Traditional methods for breeding strawberry plants can be utilized to create additional strawberry plants based on the present disclosure, such as those described in Strawberry; History, Breeding and Physiology by Darrow GM (1966), and U.S. Pat. No. 6,598,339 which is hereby incorporated by reference in its entirety. The cultivated strawberry (F. x ananassa) is an interspecific hybrid between the wild octaploid species F. chiloensis L. and F. virginiana Duch., which was first introduced in the 1750 s (Darrow, 1966). Using recurrent mass selection, intraspecific and interspecific crosses have been utilized to make new cultivars. There are more than twenty Fragaria species possessing multiple ploidy that change in size, color, flavor, shape, degree of fertility, season of ripening, susceptibility to disease and constitution of plant (Biswas et al. (2009) Sci Hortic. 122:409-416). With intraspecific crosses of the cultivated strawberry variety (F. x ananassa), improved agronomic traits are introduced into new cultivars. Pedigree selection, crossing of the best genotypes, and further selection are used for breeding for new strawberry cultivars because the strawberry cultivars are heterozygous and sensitive to inbreeding. Strawberry cultivars are then vegetatively propagated through runners (or stolons) as clones (Hancock, 1999).

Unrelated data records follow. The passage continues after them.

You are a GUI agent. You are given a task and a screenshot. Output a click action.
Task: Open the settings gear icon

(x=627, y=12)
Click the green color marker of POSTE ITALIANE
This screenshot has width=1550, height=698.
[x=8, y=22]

Also, a new strawberry cultivar can be developed through the induction of somaclonal variation from in vitro tissue culture and selection of suitable variants for further cultivation (Biswas et al., 2009). Somaclonal variation occurs by changes in chromosome number (polyploidy) or chromosome rearrangements by insertions, deletions, translocations, or mutation. The success of plant breeding by somaclonal variation depends on the selection of genetically stable somaclones.

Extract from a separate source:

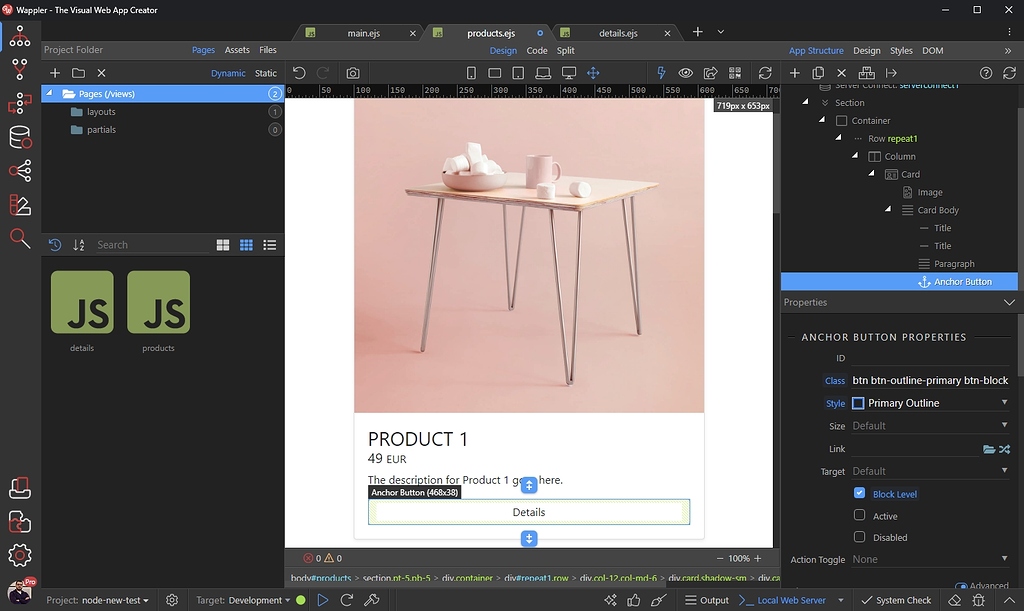Screen dimensions: 1024x611
Task: Click the Link input field
Action: 912,449
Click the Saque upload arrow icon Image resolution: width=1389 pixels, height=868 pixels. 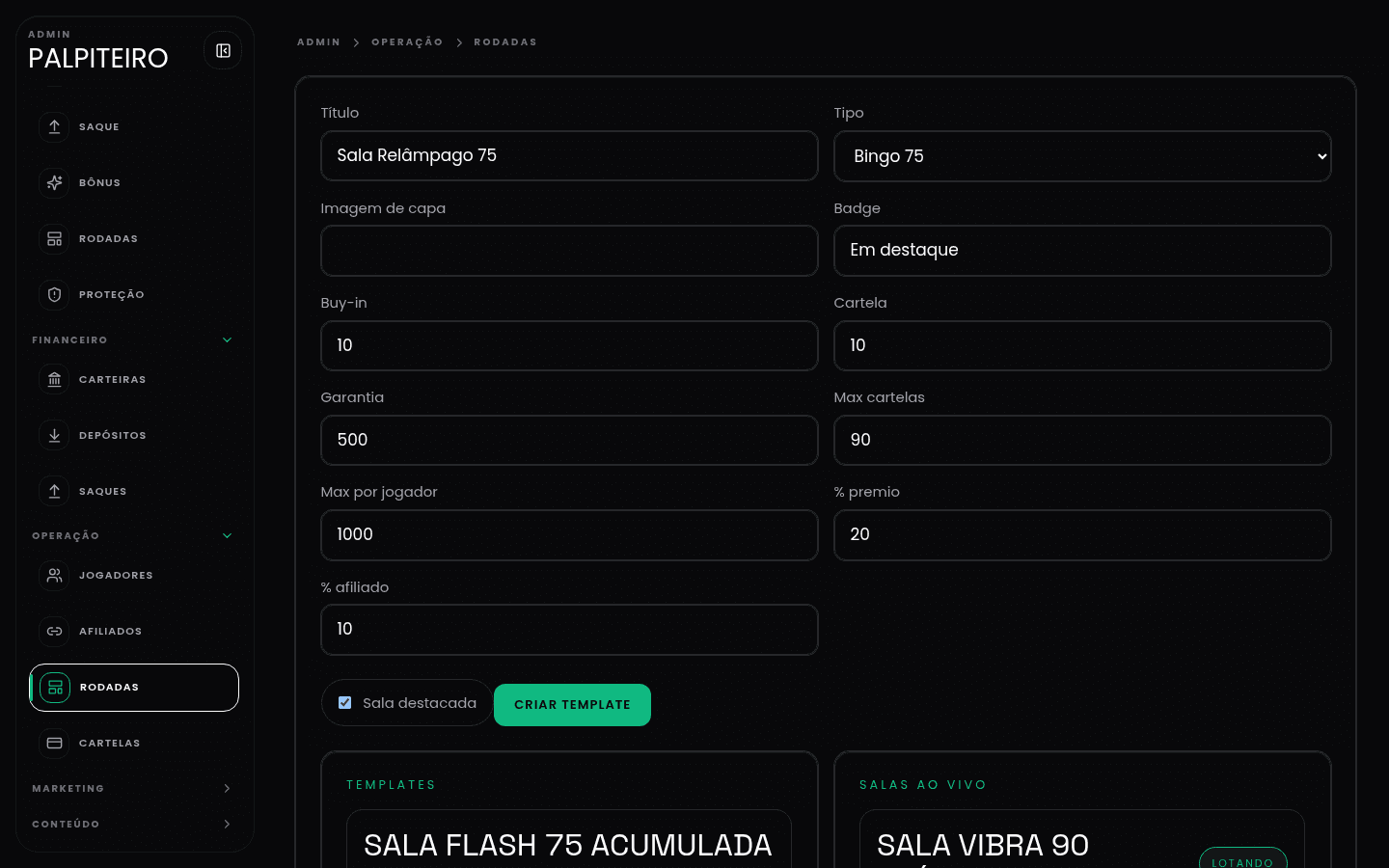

Classic breeding methods can be included in the present disclosure to introduce one or more modified gene of the present disclosure into other plant varieties, or other close-related species that are compatible to be crossed with the plants of the present disclosure.

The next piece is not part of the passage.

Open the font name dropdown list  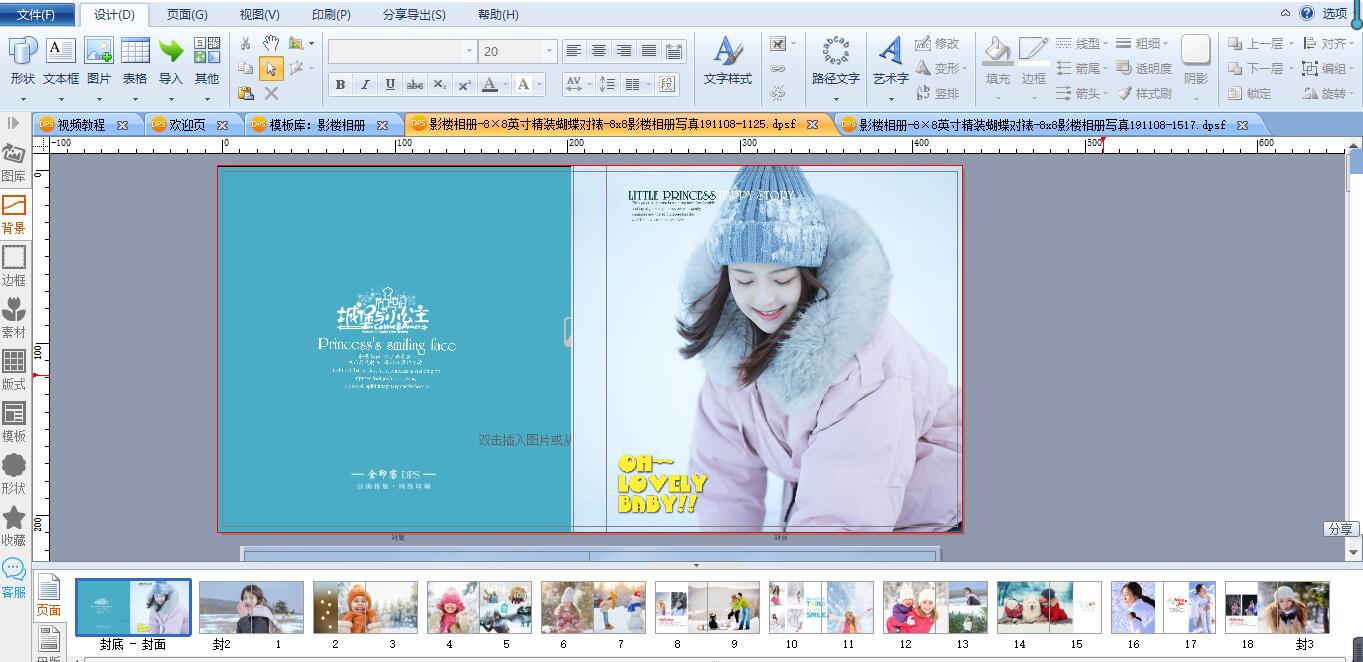469,51
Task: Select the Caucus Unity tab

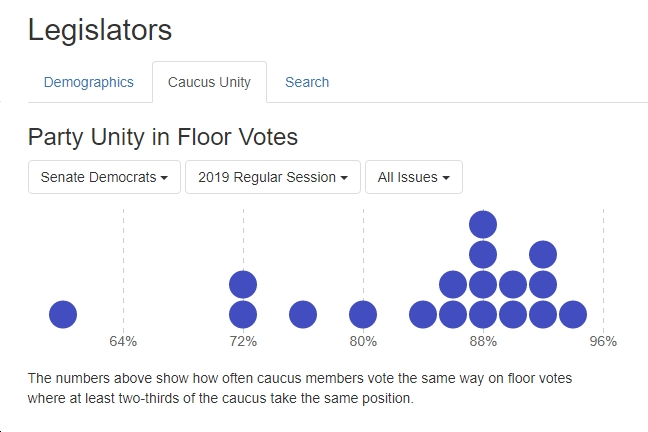Action: click(210, 82)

For example, backcrossing methods can be used with the present disclosure to improve or introduce a characteristic into the variety. The term “backcrossing” as used herein refers to the repeated crossing 1, 2, 3, 4, 5, 6, 7, 8, 9 or more times of a hybrid progeny back to the recurrent parents. The parental plant which contributes the gene(s) for the one or more desired characteristics is termed the nonrecurrent or donor parent. This terminology refers to the fact that the nonrecurrent parent is used one time in the backcross protocol and therefore does not recur. The parental plant to which the gene or genes from the nonrecurrent parent are transferred is known as the recurrent parent as it is used for several rounds in the backcrossing protocol. In a typical backcross protocol, the original variety of interest (recurrent parent) is crossed to a second variety (nonrecurrent parent) that carries the gene(s) of interest to be transferred. The resulting progeny from this cross are then crossed again to the recurrent parent and the process is repeated until a plant is obtained wherein essentially all of the desired morphological and physiological characteristics of the recurrent parent are recovered in the converted plant, in addition to the one or more genes transferred from the nonrecurrent parent.
The selection of a suitable recurrent parent is an important step for a successful backcrossing procedure. The goal of a backcross protocol is to alter or substitute one or more traits or characteristics in the original variety. To accomplish this, one or more genes of the recurrent variety are modified, substituted or supplemented with the desired gene(s) from the nonrecurrent parent, while retaining essentially all of the rest of the desired genes, and therefore the desired physiological and morphological constitution of the original variety. The choice of the particular nonrecurrent parent will depend on the purpose of the backcross. One of the major purposes is to add some commercially desirable, agronomically important trait to the plant. The exact backcrossing protocol will depend on the characteristic or trait being altered or added to determine an appropriate testing protocol. Although backcrossing methods are simplified when the characteristic being transferred is a dominant allele, a recessive allele may also be transferred. In this instance, it may be necessary to introduce a test of the progeny to determine if the desired characteristic has been successfully transferred.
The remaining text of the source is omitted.